放大水平1,2,4-丁三醇体外合成，其具体步骤如下：

(3)按实施例4的1,2,4-丁三醇合成反应各底物的浓度比例，以水为补充剂，将步骤(2)混合液配制成的反应体系按上述比例扩大到100ml，再于30℃下反应24h。高效液相色谱检测1,2,4-丁三醇，其产量为5.98g/L。

虽然本发明已以较佳的实施例公开如上，但其并非用以限定本发明，任何熟悉此技术的人，在不脱离本发明的精神和范围内，都可以做各种改动和修饰，因此本发明的保护范围应该以权利要求书所界定的为准。

Claims

1.一种体外酶反应生成1,2,4-丁三醇的方法，其特征在于，步骤如下：

1)分别将D-木糖酸脱水酶基因yjhG、2-酮酸脱羧酶基因mdlC和醇脱氢酶基因adhP导入到大肠杆菌中获得三种基因工程菌；所述D-木糖酸脱水酶基因yjhG，GenBank登录号为12931979；所述2-酮酸脱羧酶基因mdlC，GeneBank登录号AAC15502.1；所述醇脱氢酶基因adhP，GeneBank登录号为946036；

2)发酵培养步骤2)所得的三种基因工程菌，分别过表达D-木糖酸脱水酶、2-酮酸脱羧酶和醇脱氢酶；

3)利用超声波破碎步骤2)所培养的基因工程菌，收集粗酶液；

4)混合步骤3)所得的粗酶液，调整混合液中D-木糖酸脱水酶、2-酮酸脱羧酶和醇脱氢酶的浓度，加入D-木糖酸后，合成1,2,4-丁三醇；所述调整浓度是将D-木糖酸脱水酶的浓度调整为0.39-0.5mg/ml，2-酮酸脱羧酶的浓度调整为0.05-0.5mg/ml，醇脱氢酶的浓度调整为0.39mg/ml。

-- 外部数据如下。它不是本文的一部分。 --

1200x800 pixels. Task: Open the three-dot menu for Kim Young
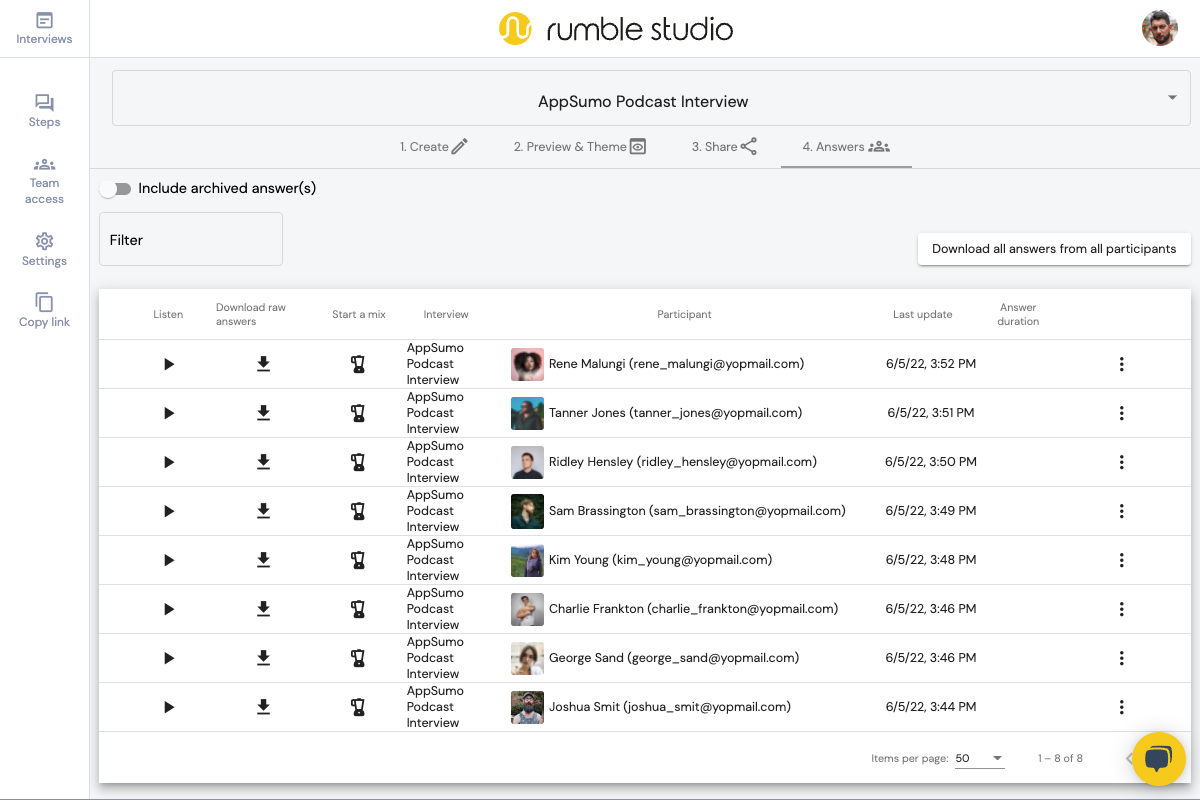(1121, 560)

2.权利要求1所述方法，其特征在于，步骤2)所述培养基因工程菌，是将已构建的基因工程菌接种到100ml LB培养基中，摇床37℃180rpm培养至OD₆₀₀为0.6-1.0，加入诱导剂IPTG至终浓度为0.5mmol·L^-1，20℃培养12-18h，4℃下4200rpm离心5min收集菌体，最后用5mlpH7.0Hepes缓冲液洗涤两次。

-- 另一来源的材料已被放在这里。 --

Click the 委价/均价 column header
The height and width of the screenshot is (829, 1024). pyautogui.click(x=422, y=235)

3.权利要求2所述方法，其特征在于，步骤3)所述超声波破碎，是在22kHz,150W的条件下处理30min，破碎后在4℃，15000rpm离心10min，收集上清，获得粗酶液。

4.权利要求2所述方法，其特征在于，步骤4)所述加入反应底物，是使最终反应体系浓度为：50mM Hepes buffer pH7.0，10mM D-木糖酸钾，6.66mM MgCl₂，0.5mM NADH，0.375mMThDP；所述合成1,2,4-丁三醇，合成条件为：反应温度30℃，反应时间12-24h。

5.权利要求2所述方法，其特征在于，具体步骤为：

4)混合步骤3)所得的粗酶液，将D-木糖酸脱水酶的浓度调整为0.5mg/ml，2-酮酸脱羧酶的浓度调整为0.5mg/ml，醇脱氢酶的浓度调整为0.39mg/ml，加入反应底物至最终体系为50mM Hepes buffer pH7.0，10mM D-木糖酸钾，6.66mM MgCl₂，0.5mM NADH，0.375mM ThDP；最后在30℃下，反应24h。

6.权利要求1-5所述方法，其特征在于，用于生产1,2,4-丁三醇。